Die Preise für Diesel und Super steigen im Rheinland unaufhörlich. Eine Alternative wäre der Umstieg auf ein E-Mobil, das seinen Strom aus erneuerbaren Energien speist. Der Fertighaushersteller Bien Zenker geht davon aus, dass bereits im Jahre 2020 neu gebaute Häuser kaum noch Energie verbrauchen, sondern vielmehr Energie durch Solaranlagen, etc. gewinnen. Bereits jetzt kann der Hersteller ein Haus anbieten, das mehr Strom produziert, als es verbraucht. Theoretisch würde dieses Haus dafür sorgen, dass man mit einem E-Mobil 14.500 Kilometer im Jahr fahren kann.

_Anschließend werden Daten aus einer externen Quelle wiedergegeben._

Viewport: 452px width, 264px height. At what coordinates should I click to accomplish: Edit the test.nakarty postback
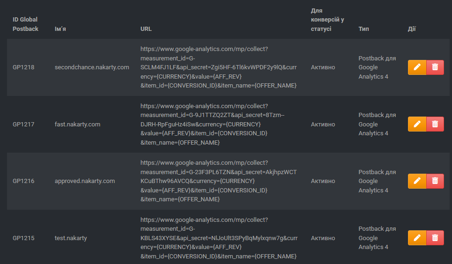(x=417, y=238)
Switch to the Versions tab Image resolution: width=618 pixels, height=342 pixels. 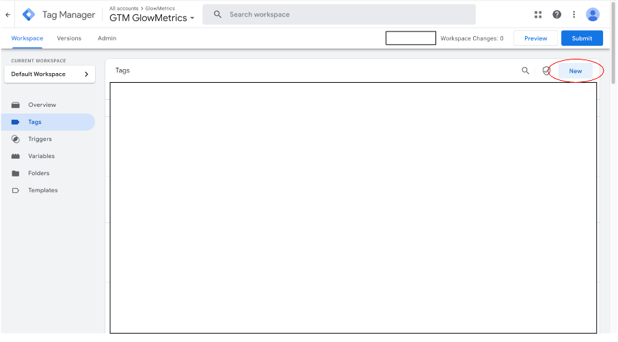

„Ab 2020 sollen in der EU alle Neubauten klimaneutral sein und für Heizung, Warmwasser, Lüftung und Kühlung fast keine Energie mehr benötigen“, so Bien Zenker bei einer Gesprächsreihe in der Fertighauswelt in Frechen bei Köln. Ein Bien-Zenker-Haus erfülle die Vorgaben der Europäischen Union bereits jetzt: Das Haus sei energiegewinnend ausgerichtet, verfüge über eine Thermo-Außenwand, modernste Haustechnik inklusive effektiver Solartechnik, Stromspeicherkapazitäten sowie einen digitalen Hausmanager.
Wer auf ein Fertighaus setzt, das mehr Energie produziert als es verbraucht, hat sein Geld gut angelegt. Der Wert eines Hauses sei inzwischen nicht nur von der Lage abhängig, sondern auch von der Frage, wie viel Energie ein Haus produziere und wie viel Energie am Ende überschüssig ist.